Extracted data:
===============
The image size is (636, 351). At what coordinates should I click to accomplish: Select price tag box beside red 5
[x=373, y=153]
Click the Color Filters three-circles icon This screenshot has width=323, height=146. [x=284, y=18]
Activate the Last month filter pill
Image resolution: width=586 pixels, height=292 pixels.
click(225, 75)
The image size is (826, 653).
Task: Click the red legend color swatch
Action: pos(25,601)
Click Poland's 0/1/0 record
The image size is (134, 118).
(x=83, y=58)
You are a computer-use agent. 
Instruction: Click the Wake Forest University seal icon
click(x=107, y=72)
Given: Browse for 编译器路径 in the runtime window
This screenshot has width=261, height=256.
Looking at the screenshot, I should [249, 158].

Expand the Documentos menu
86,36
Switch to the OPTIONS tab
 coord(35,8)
===============
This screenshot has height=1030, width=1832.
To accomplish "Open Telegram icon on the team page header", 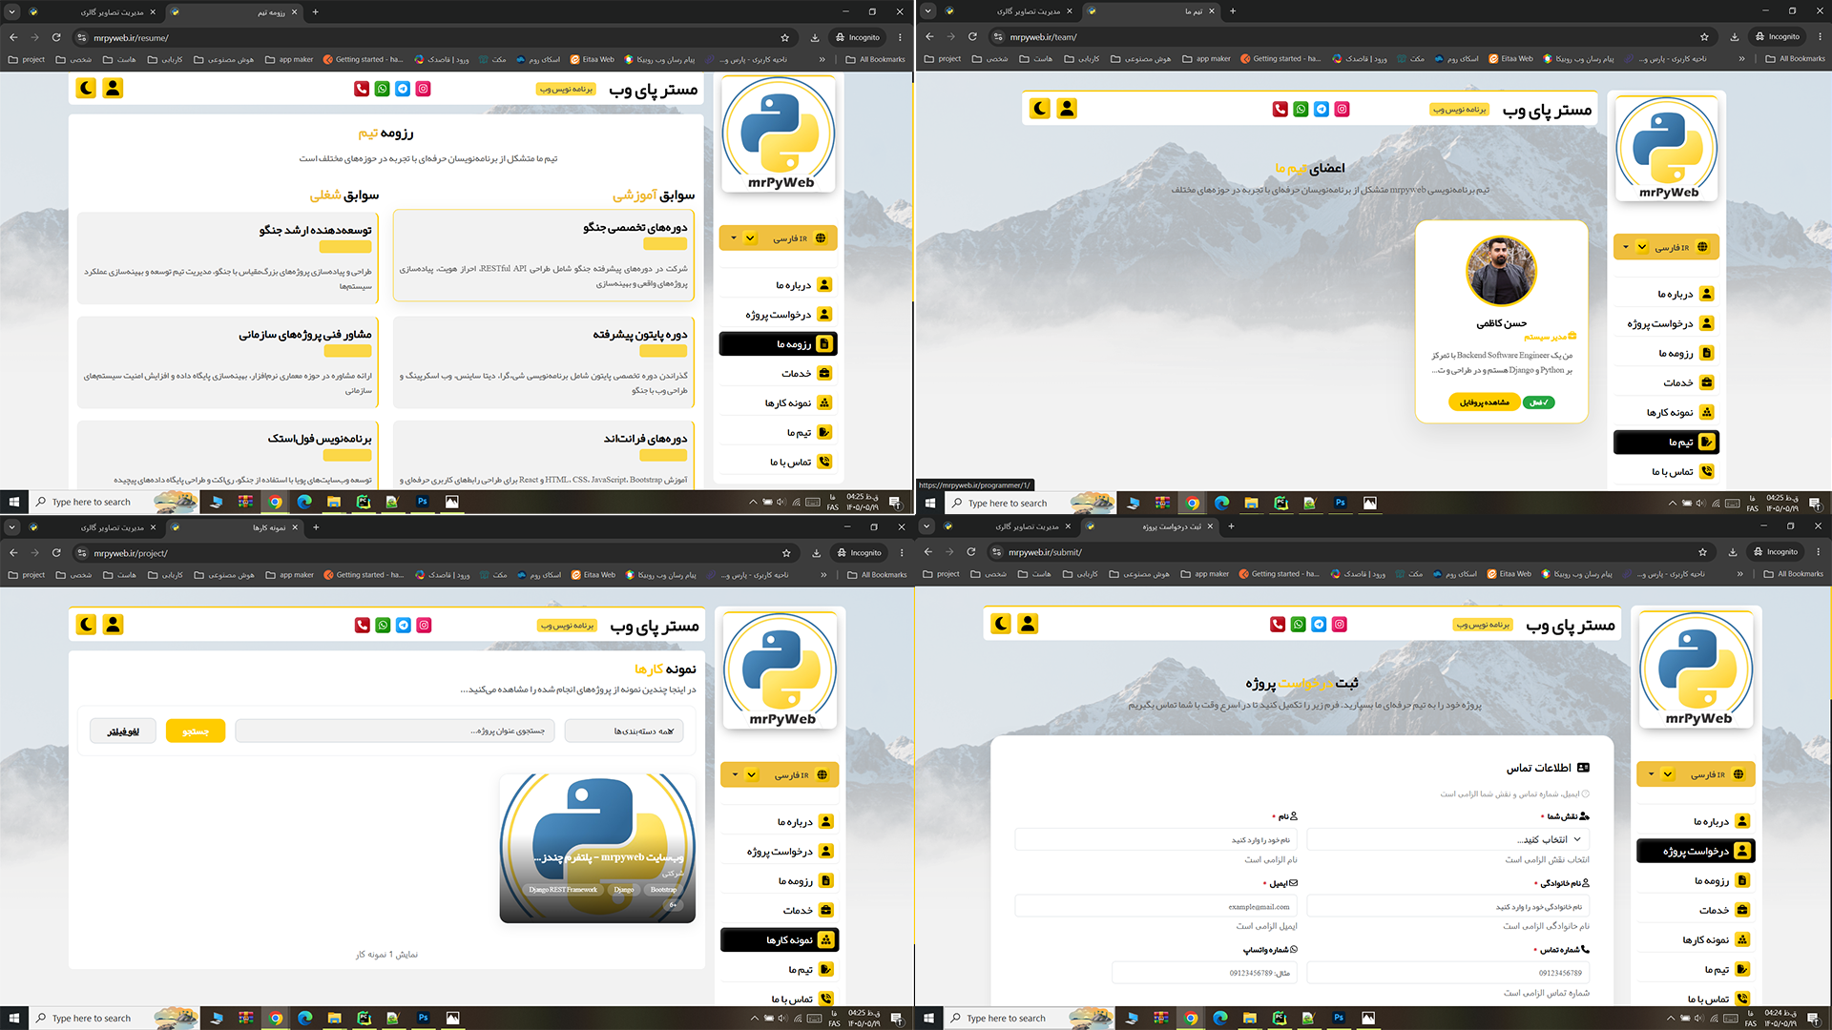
===============
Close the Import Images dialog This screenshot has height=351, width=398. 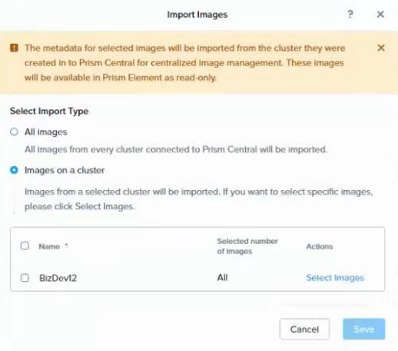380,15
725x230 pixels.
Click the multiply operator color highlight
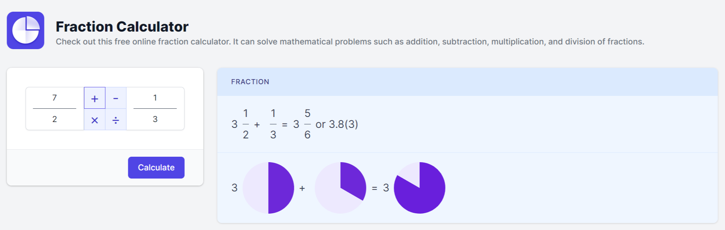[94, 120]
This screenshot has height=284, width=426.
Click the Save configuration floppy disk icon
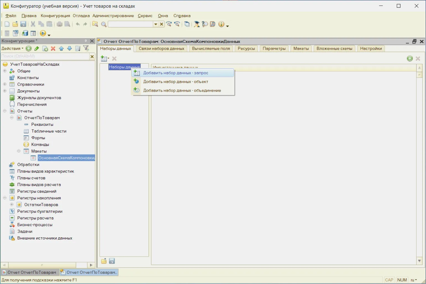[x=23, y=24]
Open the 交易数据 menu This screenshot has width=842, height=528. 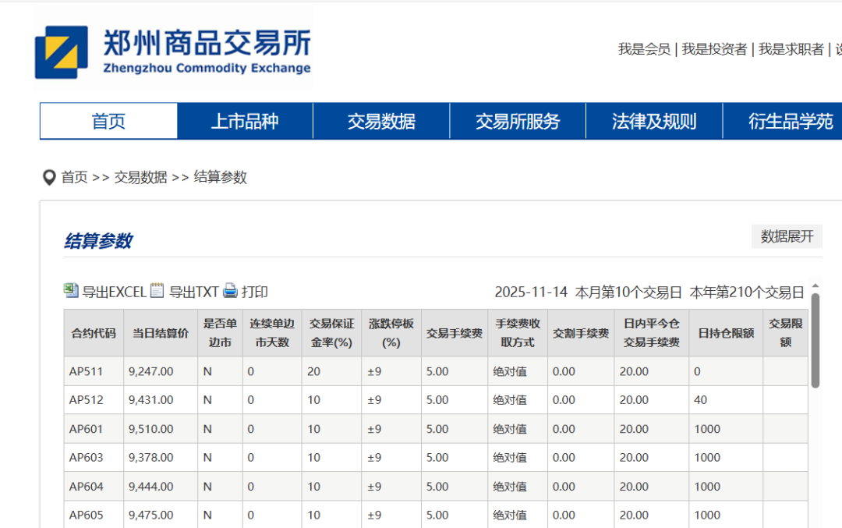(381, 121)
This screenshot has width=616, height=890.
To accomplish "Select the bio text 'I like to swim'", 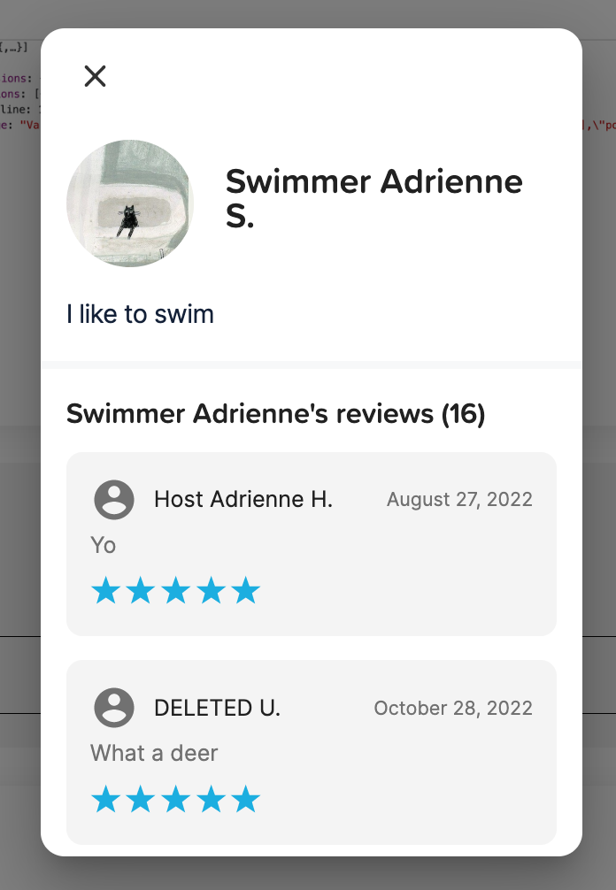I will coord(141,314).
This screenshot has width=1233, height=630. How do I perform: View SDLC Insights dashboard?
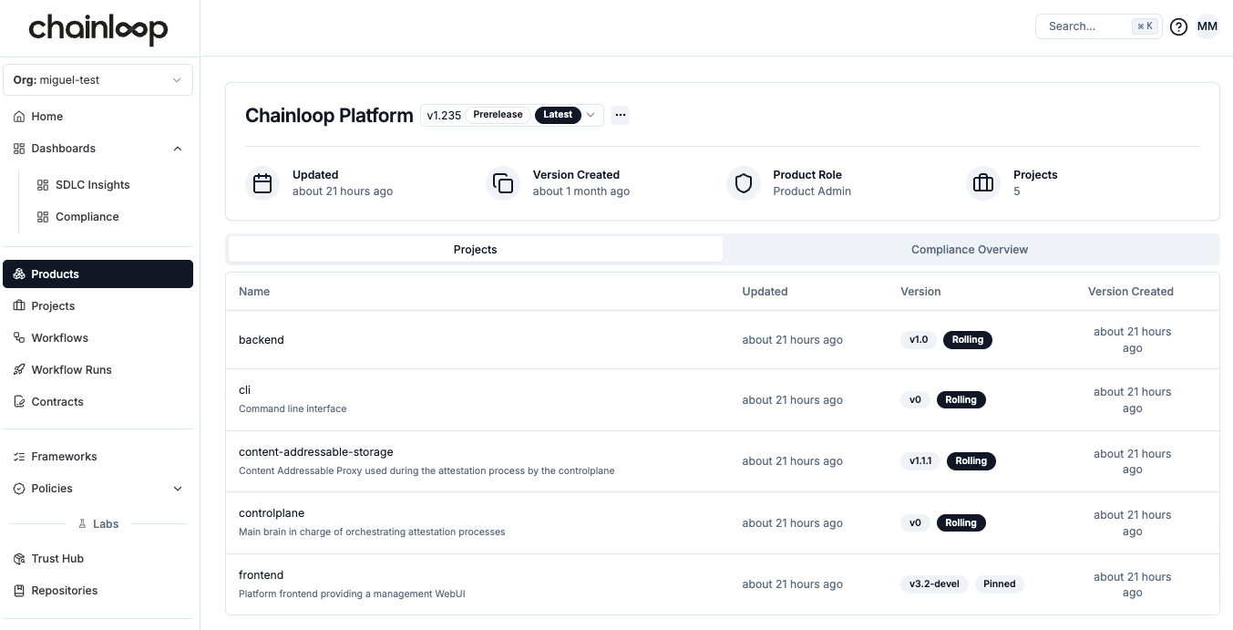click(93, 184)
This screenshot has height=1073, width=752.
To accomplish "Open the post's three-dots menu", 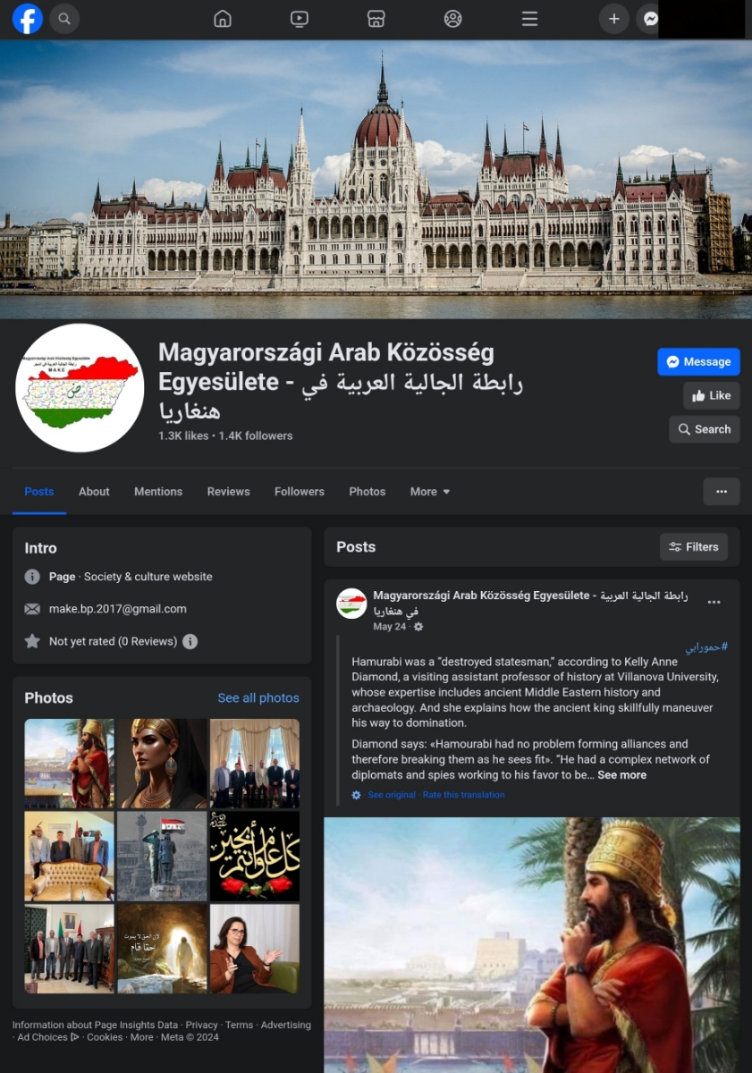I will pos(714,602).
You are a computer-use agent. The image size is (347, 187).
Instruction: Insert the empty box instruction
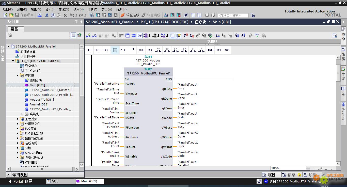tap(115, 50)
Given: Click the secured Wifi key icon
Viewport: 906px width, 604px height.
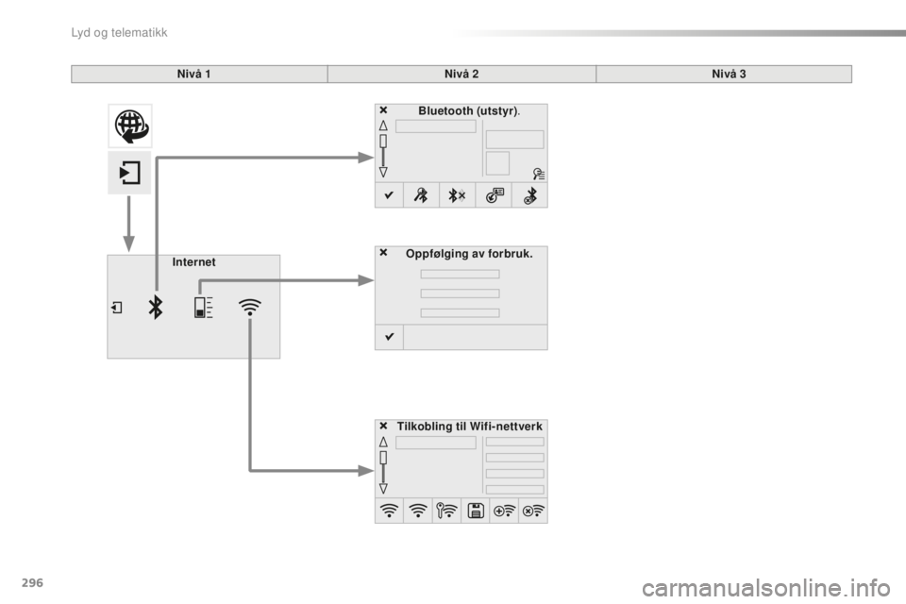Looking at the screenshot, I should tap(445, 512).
===============
Task details: Which lines in the listing above hold the word "Given"? Show each of them.

Exercise solution:
Given: Browse for 编译器路径 in the runtime window
Given: Click the secured Wifi key icon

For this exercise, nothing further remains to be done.